Katolik olan kişilerin imanlarının Kutsal Kitap inancı ve Kutsal Kitap’a bağlı imanın bizlere sağladıklarıyla nerelerede çeliştiğini bilmeye neden hakları olduğuna inandığımı görebiliyor musunuz?
Yıllar içinde birkaç akrabamın Katolik Kilisesi’ni bırakıp İsa’ya gerçekten iman eden kişiler olmalarını görmek benim için büyük bir sevinç kaynağı oldu. Annem. Büyükannem. Teyzelerimden biri. Kuzenlerimin üçü. Diğerlerinin de yolda olduğuna inanıyorum.
Lütfen beni yanlış anlamayın!
Bu satırları Katolikler’den çok Müslümanlar okuyacağı için bu diziyi ve web sitesinin tümünü hazırlamaktaki amacımın Hıristiyanlık inancıyla ilgili bazı yanlış anlamaları ortadan kaldırmak olduğunu söylemeliyim.
Barbunya, roka ve sardalyayla Ezo Gelin çorbası yapabilir misiniz? Tabii ki yapamazsınız. Bu malzemeleri kullanıp çorbanıza yeni bir isim verebilirsiniz fakat Ezo Gelin çorbası diyemezsiniz. Katolik Kilisesi buna benzer bir şey yapmaya çalışmıştır. Hıristiyan inancından bulunmayan ‘malzemeleri’ alıp dinlerini ekleyip adına da ‘Hıristiyanlık’ dediler.
Katolik Kilisesinin bu yazıda kısaca ele aldığımız bazı yanlış öğretişleri şöyle sıralanabilir:
1) Meryem hakkında öğrettikleri.
2) Dua etmemiz gereken azizler hakkında öğrettikleri.

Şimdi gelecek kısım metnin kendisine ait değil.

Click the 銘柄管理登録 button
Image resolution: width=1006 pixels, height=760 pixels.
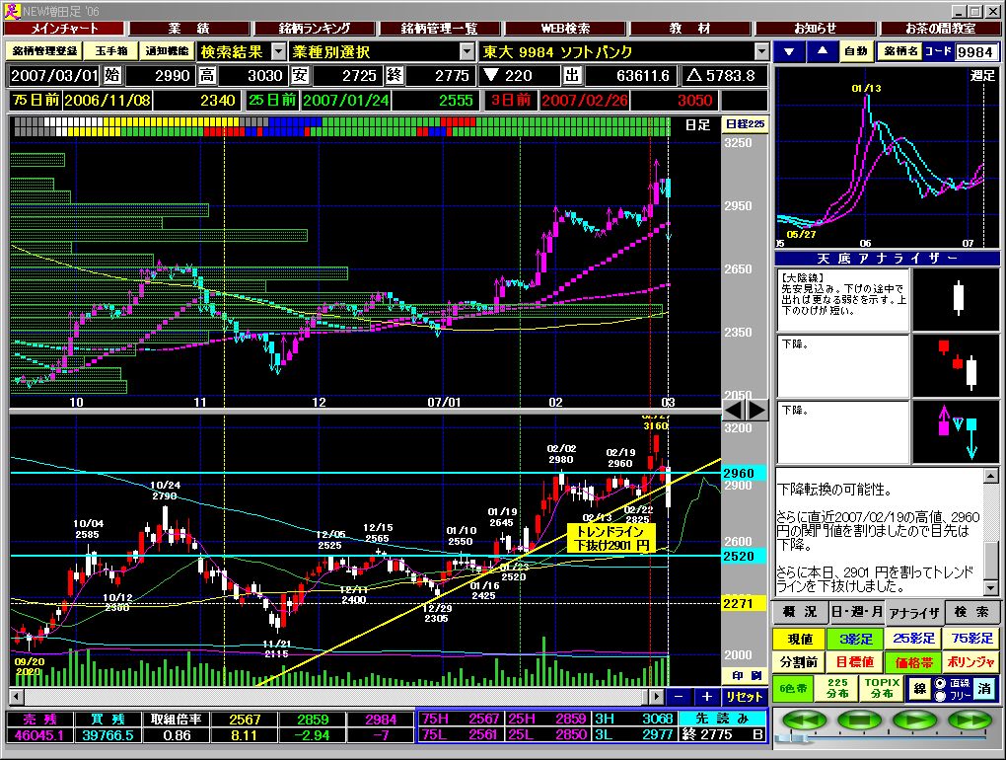(45, 51)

3) Haftalık olarak İsa’nın kurban edilmesi uygulamasıyla ilgili öğrettikleri.
4) Evlenmemiş rahipler ve kendilerine verilen ünvanlarla ilgili öğrettikleri.
5) Bebeklerin, günahlarını ortadan kaldıran ve içlerine ‘Tanrı’nın yaşamını koyan’ vaftizle ilgili öğrettikleri.
6) Kutsal Kitap’a eklenen ve Tanrı Sözü’yle aynı düzeye veya daha da üstün bir yetki düzeyine ait gibi görünen yazılar ve gelenekler hakkında öğrettikleri.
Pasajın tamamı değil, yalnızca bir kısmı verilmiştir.